◆ Assignment: In the entries that follow, the first line to write out is the one containing "September 2015 (28, 1993)", and the last is the one containing "April 2018 (20, 1721)". Reproduce that stretch exactly, with nothing before or after it.

◆ Data under study:
====================

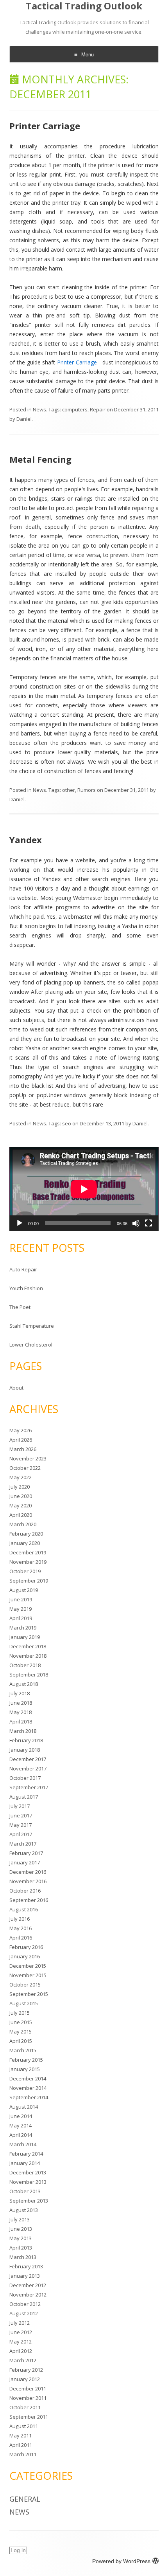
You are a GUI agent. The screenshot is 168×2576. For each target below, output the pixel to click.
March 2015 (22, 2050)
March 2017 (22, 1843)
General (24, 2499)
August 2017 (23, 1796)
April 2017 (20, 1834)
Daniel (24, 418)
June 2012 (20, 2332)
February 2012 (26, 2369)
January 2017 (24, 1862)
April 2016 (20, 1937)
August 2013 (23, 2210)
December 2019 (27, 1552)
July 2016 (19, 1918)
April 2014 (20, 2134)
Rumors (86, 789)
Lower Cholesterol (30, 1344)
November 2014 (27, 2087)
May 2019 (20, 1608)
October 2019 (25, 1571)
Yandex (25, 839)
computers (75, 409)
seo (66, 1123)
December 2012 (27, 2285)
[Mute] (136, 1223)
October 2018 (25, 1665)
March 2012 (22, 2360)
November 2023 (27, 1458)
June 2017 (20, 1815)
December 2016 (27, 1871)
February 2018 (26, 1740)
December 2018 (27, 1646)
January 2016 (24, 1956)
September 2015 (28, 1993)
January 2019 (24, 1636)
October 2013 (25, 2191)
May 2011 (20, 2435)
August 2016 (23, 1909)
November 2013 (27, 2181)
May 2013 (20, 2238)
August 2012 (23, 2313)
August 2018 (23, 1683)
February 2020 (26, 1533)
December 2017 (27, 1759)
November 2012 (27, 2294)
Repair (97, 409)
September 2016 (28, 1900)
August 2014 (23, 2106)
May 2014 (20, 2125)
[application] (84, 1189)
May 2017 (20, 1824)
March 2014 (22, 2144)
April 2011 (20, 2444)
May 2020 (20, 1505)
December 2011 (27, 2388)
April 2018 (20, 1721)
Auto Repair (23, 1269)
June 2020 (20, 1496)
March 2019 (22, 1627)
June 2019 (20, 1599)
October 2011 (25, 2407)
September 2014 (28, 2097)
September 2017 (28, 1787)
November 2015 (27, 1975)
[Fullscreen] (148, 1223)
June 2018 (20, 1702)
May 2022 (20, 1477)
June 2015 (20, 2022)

====================

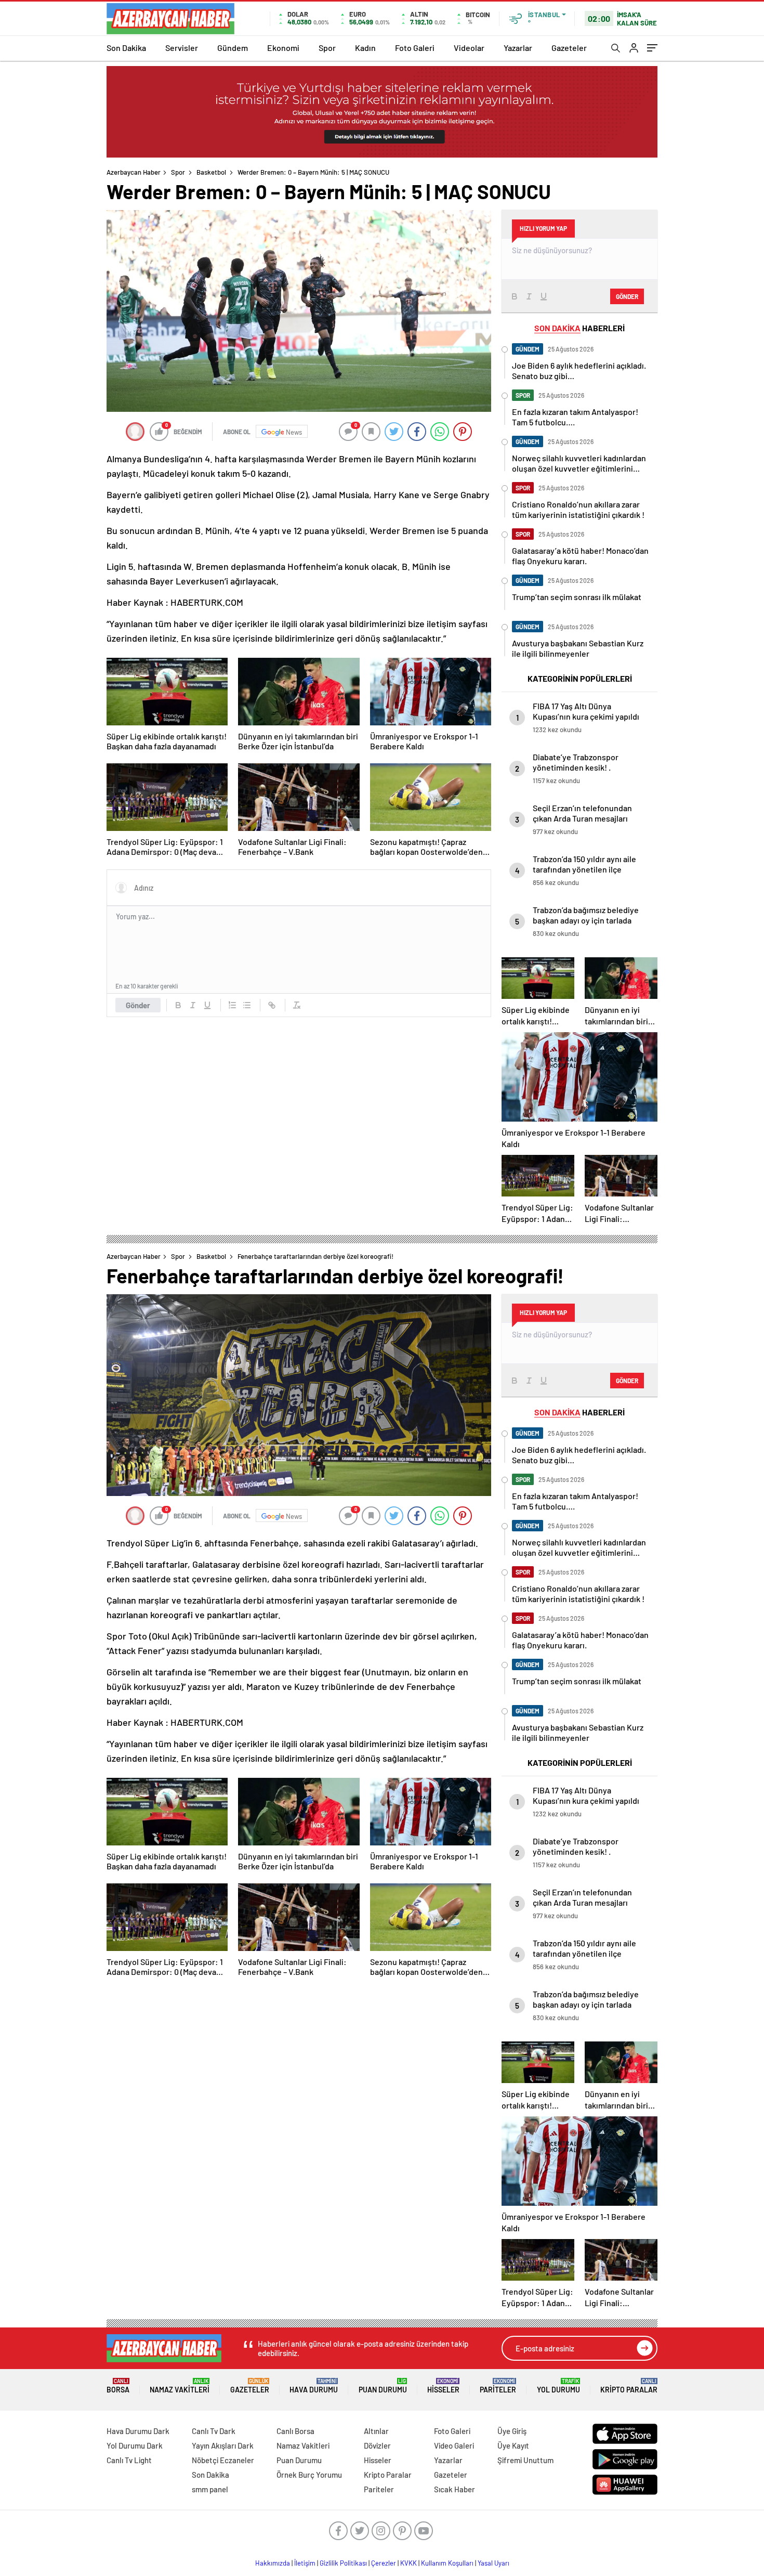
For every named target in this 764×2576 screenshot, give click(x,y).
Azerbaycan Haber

====================

◆ Reply:
September 2015 (28, 1993)
January 2019 (24, 1636)
October 2013 (25, 2191)
May 2011 (20, 2435)
August 2016 (23, 1909)
November 2013 (27, 2181)
May 2013 (20, 2238)
August 2012 (23, 2313)
August 2018 (23, 1683)
February 2020 (26, 1533)
December 2017 (27, 1759)
November 2012 (27, 2294)
Repair (97, 409)
September 2016 (28, 1900)
August 2014 (23, 2106)
May 2014 (20, 2125)
[application] (84, 1189)
May 2017 (20, 1824)
March 2014 (22, 2144)
April 2011 (20, 2444)
May 2020 (20, 1505)
December 2011 (27, 2388)
April 2018 (20, 1721)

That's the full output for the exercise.